Sep 24, 2018 · Reveal LINQ Insertable Cardiac Monitor in Heart Rhythm Conditions

Hi — I think a lot of your questions can be answered with this info: CareLink Patient Services at 1 (800) 929-4043. They are available to answer your questions from 7 am – 7 pm CT, Monday – Friday – and asking these questions.

Your questions:
1) I don't think it is a problem to change doctors as long as you notify CareLink.
2) If something comes up on my report, my physician contacts me usually via MyChart notification message. Also if you don't have your Patient Assistant with you but have some symptoms, you can just note the time and the symptoms and then send a message or call your doctor with that information. Or even when I do mark with the PA — I still send a note explaining why I marked at that time.
3) Yeah, it would be great to get access to what the doctor has access to. Darn.
4) My parameters were not initially discussed with me too much. But because I started having some specific problems that we were trying to catch — I talked with my doc about adjusting the parameters. They were set at ridiculous parameters initially, in my opinion – at least for me. Nothing recorded unless less than 40 bpm or higher than 150. We changed this to 50 and 120.
5) Regarding the battery — talk to the CareLink folks about that. I'm not sure.

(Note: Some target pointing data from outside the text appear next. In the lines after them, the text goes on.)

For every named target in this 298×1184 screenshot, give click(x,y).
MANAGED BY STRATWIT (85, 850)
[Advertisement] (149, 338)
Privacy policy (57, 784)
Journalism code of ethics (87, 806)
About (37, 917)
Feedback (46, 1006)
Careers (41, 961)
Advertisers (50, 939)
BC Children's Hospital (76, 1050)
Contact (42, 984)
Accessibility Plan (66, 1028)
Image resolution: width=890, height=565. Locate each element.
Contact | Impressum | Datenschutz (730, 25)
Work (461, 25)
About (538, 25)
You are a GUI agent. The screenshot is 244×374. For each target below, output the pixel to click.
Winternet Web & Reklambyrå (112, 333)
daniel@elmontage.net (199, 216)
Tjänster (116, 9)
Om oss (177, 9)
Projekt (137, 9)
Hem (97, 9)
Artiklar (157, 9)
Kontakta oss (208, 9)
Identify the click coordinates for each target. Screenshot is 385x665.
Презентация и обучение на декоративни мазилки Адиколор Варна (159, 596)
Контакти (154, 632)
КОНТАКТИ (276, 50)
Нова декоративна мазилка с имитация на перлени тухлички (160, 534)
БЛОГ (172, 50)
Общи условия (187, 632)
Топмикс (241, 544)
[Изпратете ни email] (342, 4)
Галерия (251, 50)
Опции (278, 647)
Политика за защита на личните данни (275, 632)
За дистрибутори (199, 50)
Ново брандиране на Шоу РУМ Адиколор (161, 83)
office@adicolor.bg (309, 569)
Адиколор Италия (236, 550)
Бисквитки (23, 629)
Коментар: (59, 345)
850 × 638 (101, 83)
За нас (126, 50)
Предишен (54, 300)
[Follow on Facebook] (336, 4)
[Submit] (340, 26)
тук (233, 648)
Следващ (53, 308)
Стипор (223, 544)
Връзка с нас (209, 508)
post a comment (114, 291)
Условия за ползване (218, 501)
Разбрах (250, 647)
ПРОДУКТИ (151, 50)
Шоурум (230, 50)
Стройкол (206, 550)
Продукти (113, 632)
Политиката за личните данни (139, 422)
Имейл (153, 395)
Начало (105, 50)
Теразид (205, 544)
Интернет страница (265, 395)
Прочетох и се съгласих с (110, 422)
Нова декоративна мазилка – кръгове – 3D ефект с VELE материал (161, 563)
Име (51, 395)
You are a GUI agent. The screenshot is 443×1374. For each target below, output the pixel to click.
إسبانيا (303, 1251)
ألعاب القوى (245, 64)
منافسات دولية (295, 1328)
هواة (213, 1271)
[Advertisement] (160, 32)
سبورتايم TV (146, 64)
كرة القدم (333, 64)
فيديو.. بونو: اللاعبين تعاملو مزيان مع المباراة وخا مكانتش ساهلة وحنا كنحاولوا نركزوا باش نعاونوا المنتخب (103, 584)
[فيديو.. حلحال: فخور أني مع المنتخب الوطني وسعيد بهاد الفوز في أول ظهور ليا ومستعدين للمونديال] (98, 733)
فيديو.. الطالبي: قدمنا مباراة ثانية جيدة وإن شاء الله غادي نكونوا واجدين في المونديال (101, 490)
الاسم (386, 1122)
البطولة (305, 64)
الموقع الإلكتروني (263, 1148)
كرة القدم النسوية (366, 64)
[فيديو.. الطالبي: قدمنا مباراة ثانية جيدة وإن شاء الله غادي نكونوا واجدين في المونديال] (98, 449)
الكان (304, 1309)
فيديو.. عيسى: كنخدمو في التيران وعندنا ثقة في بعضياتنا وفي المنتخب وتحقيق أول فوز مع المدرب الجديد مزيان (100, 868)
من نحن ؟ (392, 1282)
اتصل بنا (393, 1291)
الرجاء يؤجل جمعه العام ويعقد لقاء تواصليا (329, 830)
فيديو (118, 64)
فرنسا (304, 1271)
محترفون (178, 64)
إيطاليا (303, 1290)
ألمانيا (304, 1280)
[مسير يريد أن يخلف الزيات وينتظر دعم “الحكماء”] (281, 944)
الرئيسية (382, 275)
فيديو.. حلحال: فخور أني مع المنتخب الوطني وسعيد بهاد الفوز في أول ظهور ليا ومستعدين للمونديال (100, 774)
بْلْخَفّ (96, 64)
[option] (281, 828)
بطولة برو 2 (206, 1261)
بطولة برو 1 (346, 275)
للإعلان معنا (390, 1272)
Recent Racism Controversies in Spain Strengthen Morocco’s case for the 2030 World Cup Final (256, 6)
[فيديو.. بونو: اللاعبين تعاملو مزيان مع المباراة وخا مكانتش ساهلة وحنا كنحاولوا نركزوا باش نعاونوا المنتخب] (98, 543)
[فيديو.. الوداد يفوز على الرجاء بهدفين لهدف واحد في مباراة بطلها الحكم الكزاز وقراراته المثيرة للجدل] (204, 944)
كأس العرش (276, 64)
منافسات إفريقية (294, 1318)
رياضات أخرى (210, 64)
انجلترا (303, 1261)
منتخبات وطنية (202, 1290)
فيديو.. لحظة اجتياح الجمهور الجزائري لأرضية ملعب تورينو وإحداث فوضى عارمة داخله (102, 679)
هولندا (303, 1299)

I suppose it depends on the cardio office that you deal with but mine is very responsive. Whenever they get a report that is concerning, they are on it and checking it.

My biggest disappointment is that the Reveal LINQ does not record my palpitations. It wasn't explained well to me before I got it. But it has been a handy little tool inside of me in the past few months when I've had trouble with my adrenaline levels and high heart rates. I hope it proves to be a very helpful tool in your case.


Aug 5, 2018 · Reveal LINQ Insertable Cardiac Monitor in Heart Rhythm Conditions

I've also had mine for two years. If it had been better explained to me how it works and the limitations — I probably would not have gotten it inserted. I too have had pain in my chest where it is inserted. I was told this would last up to the first year allowing for the nerves to heal — but it still bothers me from time to time and I also get that tearing feeling and it can be quite painful and uncomfortable. I don't lift weights but if I am doing lifting around the house or certain activities — it seems to irritate the area. I'm sorry to hear that the events that you hoped to have recorded — were not picked up. In March of this year, I had my parameters adjusted. Previously, it was not picking up anything unless my heart rate was below 45 or over 145 (I think) — anyway, I got the upper limit put down to 120. I was under the impression when I got this thing that I would essentially have a 3-year, 24/7 heart monitor that would pick up all of my arrhythmias. Not true. I was told at my 2nd year appointment that it doesn't pick up on PVCs, PACs, and the like. It can detect atrial fibrillation. Darn — if I had understood this, I would have foregone the procedure — as it was quite expensive. Just a couple of weeks ago, I was having racing of my heart at night. I did contact my cardio office and it was all caught — but had the parameters not been adjusted, it would not have been.

May 18, 2018 · Med detective needed, award given - adrenaline spikes in Diabetes/Endocrine System

Good thoughts, mentors and folks. Thank you for the exchange. It is a balancing act between respecting your doctor, understanding and knowing your own body, legitimate research of your own and communication.